With so much conflicting information, it's impossible to say for sure.

However, I am still personally of the view that HD6770 is the replacement for HD5770 card (i.e., mid-range), while HD6870 will rather replace the HD5850 (mid-high end).
 

Grooveriding

Diamond Member
Dec 25, 2008
9,108
1,260
126
Are there any estimates on who is going to start producing 28nm first, Global Foundries or TSMC ?

I'm curious if one or the other is going to give an advance lead in producing these chips to their customers.
 

HurleyBird

Platinum Member
Apr 22, 2003
2,684
1,267
136
but it's not going to make up for the deficit that staying on the same process creates.

That being said, G10 and G80 were also on the same 90nm node, and that was the single greatest increase in graphics performance ever. Doubt AMD will want to make a die that big in order to shoot for that kind of performance gain though.
 

dangerman1337

Senior member
Sep 16, 2010
333
5
81
It's difficult to double performance like that without a process shrink, but that doesn't mean they're keeping the mid range as far from the high-end as they did with the 5xxx series.
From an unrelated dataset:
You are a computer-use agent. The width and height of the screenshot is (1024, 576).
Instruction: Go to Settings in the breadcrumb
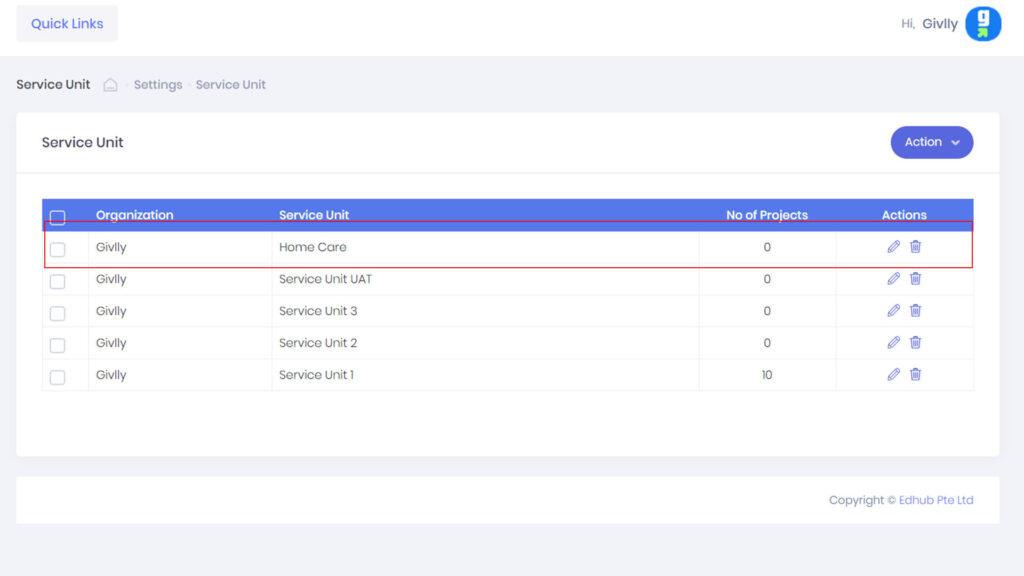click(x=158, y=85)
It seems like a lot of effort went into these chips' redesign once 28nm was delayed, but it's not going to make up for the deficit that staying on the same process creates. Therefore, I'm guessing AMD might make a "beefier" mid range GPU to capture that market segment. Using the rumor mill, if Cayman is 3/4 of what it was supposed to be, due to having to stay on 40nm, and Barts is supposedly 2/3 of Cayman, well, that does put it at 1/2 of Cayman's theoretical 28nm performance. It seems like only Cayman took the performance hit here and not Barts, as the 5770 was ~ 1/2 the speed of the 5870 and about as fast as the 4870. Also crunching numbers, if Cayman is 480SP's and Barts is 2/3 of that, we're back at 320SP, same as Cypress. Performance is of course going to depend on how this new architecture is tweaked and clock speeds, but I think Barts being close to 5870 performance is not a dream.

It all depends if this rumor is true and Bart's die size really, if Barts is aroudn 200mmsquared to 250 and it is a totally new arch i could see it being at least as good as the 5850.